Talan Expo 2023 : Gestes généreux et créations multiples
L’exposition Talan Hirafen 2023 prend, cette année, comme thème les métiers du fil et de la fibre en Tunisie et propose un dialogue inédit entre art contemporain et artisanat. Direction exécutive Aïcha Gorgi, commissaires d’exposition Ludovic Delalande et Nadia Jelassi.
Dix-neuf artistes pluridisciplinaires ont été invités à concevoir une œuvre spécifique en puisant dans le savoir-faire tunisien. Au cours d’une résidence de recherche et de production, ces artistes d’origines et de générations différentes ont eu l’opportunité de se familiariser avec la diversité de son artisanat et d’aller à la rencontre de brodeurs et brodeuses-nattiers-tresseurs ou encore tisserands qui, de leur geste pluriséculaire naissent des objets riches en matière, couleurs et motifs correspondant à un savoir-faire et des techniques diverses qui dessinent des spécificités territoriales. De cette rencontre et à travers leurs pratiques artistiques propres, les artistes ont développé une approche singulière creusant les dimensions plurielles, esthétique et écologique politique, géographique, économique et sociale d’un patrimoine immatériel dont l’histoire non linéaire est marquée d’influence d’évolution et de rupture. Explorer la tradition artisanale a offert aux artistes un terrain d’expérimentation fertile leur permettant aussi de se connecter au geste de la main, à la matière, à l’histoire, à la nature pour répondre aux nouveaux enjeux qui se sont présentés à eux ; les artisans, à leur tour, n’ont pas hésité à délaisser leurs habitudes en prenant des risques affirmant une créativité sans cesse renouvelée. Pour Hirafen, le maître mot est « dialogue »; le dialogue entre artistes et artisans repoussant, d’une seule main, les limites du périmètre consacré en posant la question de la collaboration autour du faire-ensemble.
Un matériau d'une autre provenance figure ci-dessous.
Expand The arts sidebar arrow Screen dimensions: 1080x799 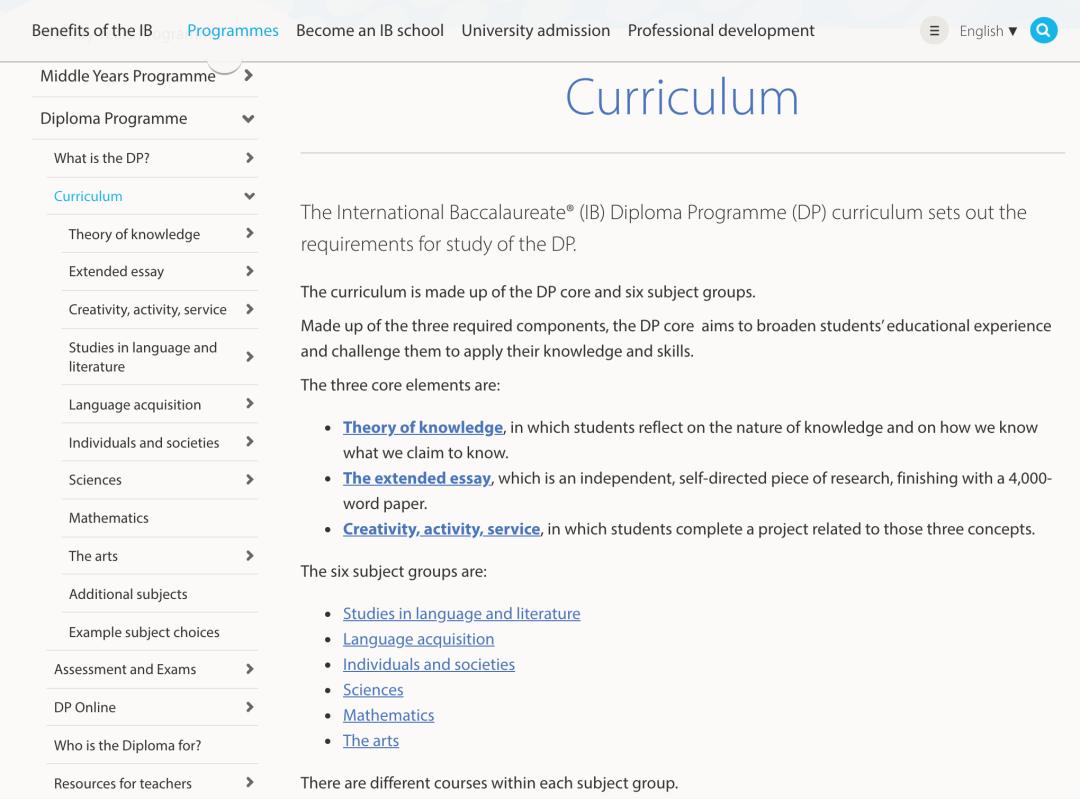click(x=249, y=556)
Les savoir-faire continuent de se transmettre et de se réinventer, les gestes se répètent à l’infini pour préserver une mémoire collective vivace tel est le témoignage de Hirafen, une exposition à voix plurielles et un prolongement de récit.
L’œuvre de l’artiste malgache Joel Andrianomearisoa est une installation qui évoque l’habitude de la main, le geste et le dialogue. Une tapisserie au centre d’un travail sur l’humanité et humain qui semble dire “nous ne sommes pas des ornements”. Cette œuvre complexe fait appel à la mémoire avec pour Tunis comme territoire de jeu. La mémoire de la fibre est également un manifeste du temps et de la géographie, de la rigueur à l’incertitude avec en plus une pièce sonore hommage à la main. L’œuvre est une intention avec une géographie forte qui s’imprègne d’expériences émotionnelles complexes pour créer une œuvre délicate et à la fois ambiguë qui suggère une constante évolution.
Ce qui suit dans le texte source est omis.